税務調査は、先生が確定申告で申告された所得金額が正しく計算されたものであるのかを確認するため、適正公平な申告納税を実現するために行われます。
「普段からきちんとやってるから全然平気だよ」と思っている病院関係者でも、いざ税務調査の時になるとなかなか平常心でいられないものです。
疑わしい部分が多く調査が長引くと、結局漏れがなかったとしてもその労力は多大なものになります。
今回は、病院に税務調査が入った場合に備えて、知っておきたい10の知識をご紹介します。
①心構え
必要は心構えは4つです。
・慌てない(そのために事前準備をきちんと)
・虚偽の申告をしない(調査が長引きます、わからないなら正直に)
・冷静な対応(わざと感情的にさせようとする調査官も)
・誠実な対応(いわずもがな)
真摯に対応すれば、調査は滞りなく終わります。
②備品の保管場所を確認!
経費計上している備品等の資産のある場所について、診療所にある資産は原則として事業用、自宅にある資産は原則として個人用として扱われます。
調査ではゴルフウエア、ゴルフクラブ等の、個人的な所有物が経費に混入されていないか疑われます。
現物確認をした結果、自宅にある場合は否認の対象となり、経費性を主張する場合、納税者が立証責任を負わなければなりません。
事業用として使用している物は診療所に保管し、自宅で仕事をするために購入したパソコンは、保存内容に個人的な内容が残っていないように一度確認しましょう。

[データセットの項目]

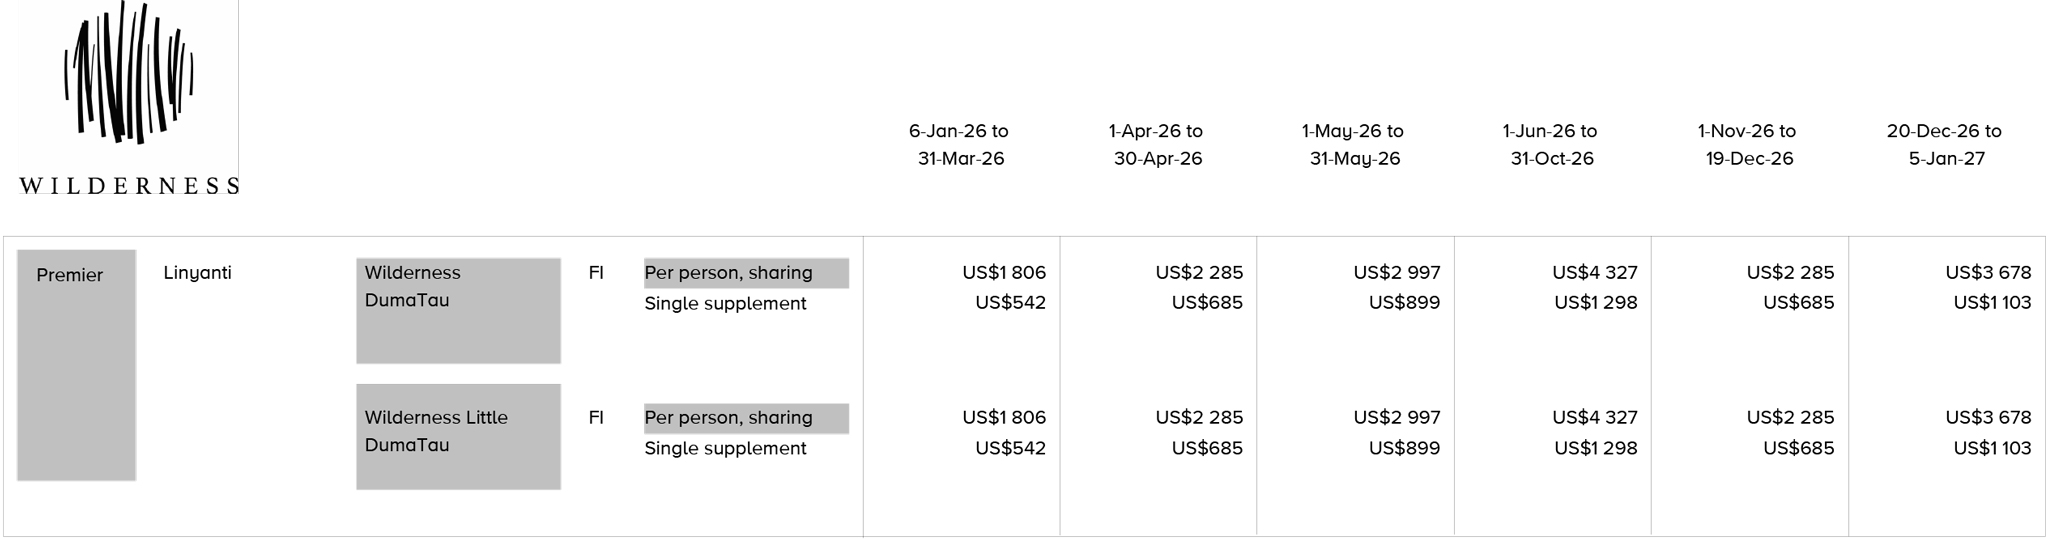Select the upper Wilderness DumaTau camp cell
Screen dimensions: 2048x539
[x=458, y=310]
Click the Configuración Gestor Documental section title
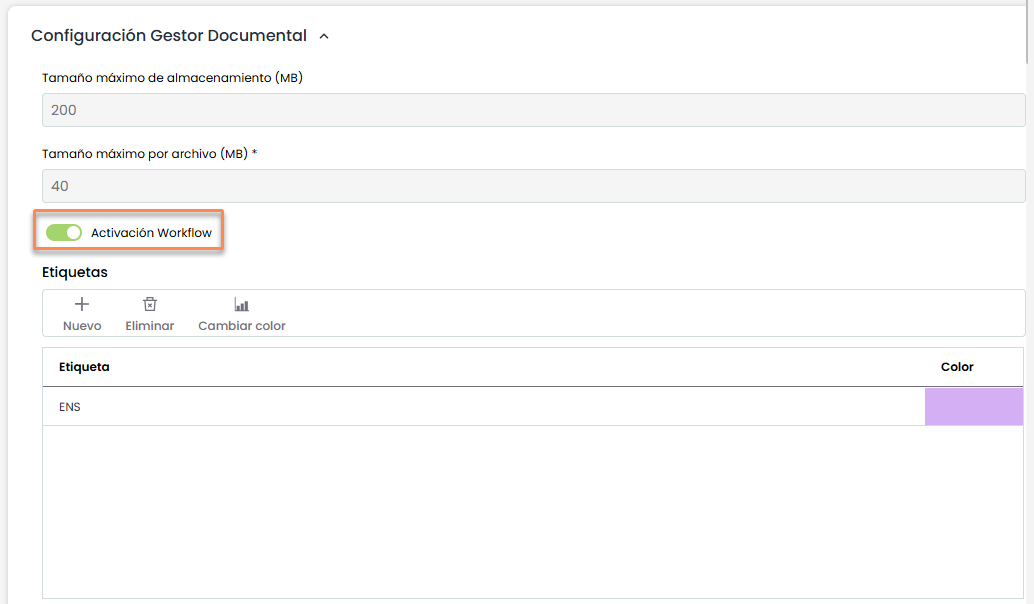 click(169, 36)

#### [課題内容]
1. 病院の税務調査に関する記事で、調査に臨む際の心構えとして挙がっているものをすべて列挙してください。
2. 病院の税務調査に関する記事のうち、「事業用として使用している物は」で始まる段落を箇条書きに書き直してください。
3. 病院の税務調査に関する記事を、最後の文の後から続けて書いてください。

#### [課題別の結果]
1.
・慌てない
・虚偽の申告をしない
・冷静な対応
・誠実な対応

2.
・事業用として使用している物は診療所に保管する。
・自宅で仕事をするために購入したパソコンは、保存内容に個人的な内容が残っていないか一度確認する。

3.
③正しい処理だと証明する証拠をまめに保存する
調査に備えて、日ごろからこまめに、領収書に一緒に食事した相手の名前をメモ書きをしたり、証拠の保存を心掛けておくことが非常に重要です。
調査官も証拠を提示されるとどうにもできません。
④そもそも調査は断れる?
税務調査は、表向きは任意です。
しかし実際には、税務署の担当官には「質問検査権」が与えられています。
この質問検査権を拒否した場合、1年以下の懲役又は20万円以下の罰金に処されます。
つまり、罰則があるので実質的に調査は断れないのです。
やましいことはなにもないのでどうぞ調査してください、という感じで構えておきましょう。
⑤カルテ開示を求められたら?
税務調査において、調査官から患者さんのカルテを見せてほしいと言われた場合の対応はどうすべきでしょうか?
そうした場合は「カルテは見せられません」ときっぱり断ってください。
医療従業者には、刑法によって守秘義務が定められているため、患者のプライバシーに関わるものを他者に見せることはできません、と言いましょう。
⑥書類を持って帰りたい、と言われたら?
税務調査の際、調査官が時間がないため帳簿書類を税務署に持って帰りたいという場合があります。
このようば場合、帳簿書類の持ち帰りを受任する義務は納税者にはありません。
調査官としては、いつも持って帰っていますと言うでしょうが、「万が一紛失されたら困るし、急に必要になったときに手元にないと業務に支障をきたす。その責任がとれるのか。」と対応してください。
⑦コピーの要求は?
調査官からある資料のコピーが欲しいと言われた場合、きっぱり断ってください。
当然ですが、納税者に帳簿書類のコピーの提出義務もありませんし、税務署にコピー提出を強いる強制力もありません。仮にどこかに資料を落とされたら、会社の大切な情報が流出する危険もあります。必要のないコピーは断りましょう。
⑧金庫は見せないといけない?
税務調査では、調査官は金庫を開けてほしいとよく言ってきます。
このような場合についてもはっきりと断りましょう。
納税者の承諾なしに、税務調査で調査官は金庫を開けて中を調べることはできません。
なぜなら、これは調査ではなくもはや捜査であり、調査官に与えられた質問検査権の権限を超えているからです。
⑨調査官のもてなし方は?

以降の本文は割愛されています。